Annata 1998-99, la prima senza Baggio, che aveva trascinato il club in Uefa e in quella Uefa il Bologna si spinge fino alla semifinale contro il Marsiglia, venendo estromesso da una storica finale col Parma per un rigore di dubbia fattezza a pochi istanti dalla fine. Per dare un’idea dello spessore dell’uomo, nel marzo di quel 1999, quando si deve trattare il suo rinnovo del contratto, Carletto, che a Bologna è oggetto anche di un “Mazzone sindaco”, per spiegare quanto fosse gradito dalla gente, fa il gentleman: “Non mi piace cavalcare l’opinione pubblica, mi siederò a un tavolo con Gazzoni e parleremo, se troveremo l’accordo rimarrò”.

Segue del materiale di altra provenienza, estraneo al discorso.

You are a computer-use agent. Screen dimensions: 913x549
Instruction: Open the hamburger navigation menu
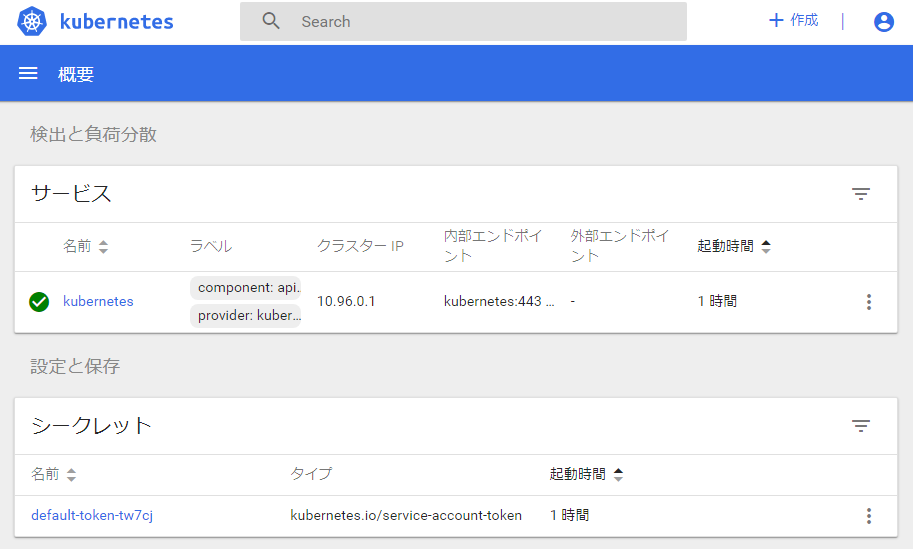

Riuscirà però a unirsi con Baggio: quando il Divin Codino si allena in solitaria vicino casa, senza squadra, Mazzone lo chiama e gli dice “Vieni a Brescia”. Un padre, quello di cui più ha bisogno Roberto in quel momento di carriera dove sente di avere ancora qualche cartuccia da sparare. Il punto più alto, lo sappiamo tutti, lo tocca il 30 settembre 2001, quando promette di venire sotto al settore ospiti, occupato dai bergamaschi, se il Brescia avesse segnato il 3-3. Accadrà, e la sua dinoccolata corsa, invano trattenuto da alcuni suoi collaboratori, azzardiamo che sia uno dei momenti di sport più belli degli ultimi anni. Perché, vivaddio, di uomini così, che non avranno mai vinto una Coppa dei Campioni, ma hanno vinto un trofeo ben più importante, ossia il cuore della gente, ce ne vorrebbero assai di più. E allora buon compleanno “Sor Carletto”: ti aspettiamo ancora sotto la curva, qualsiasi essa sia.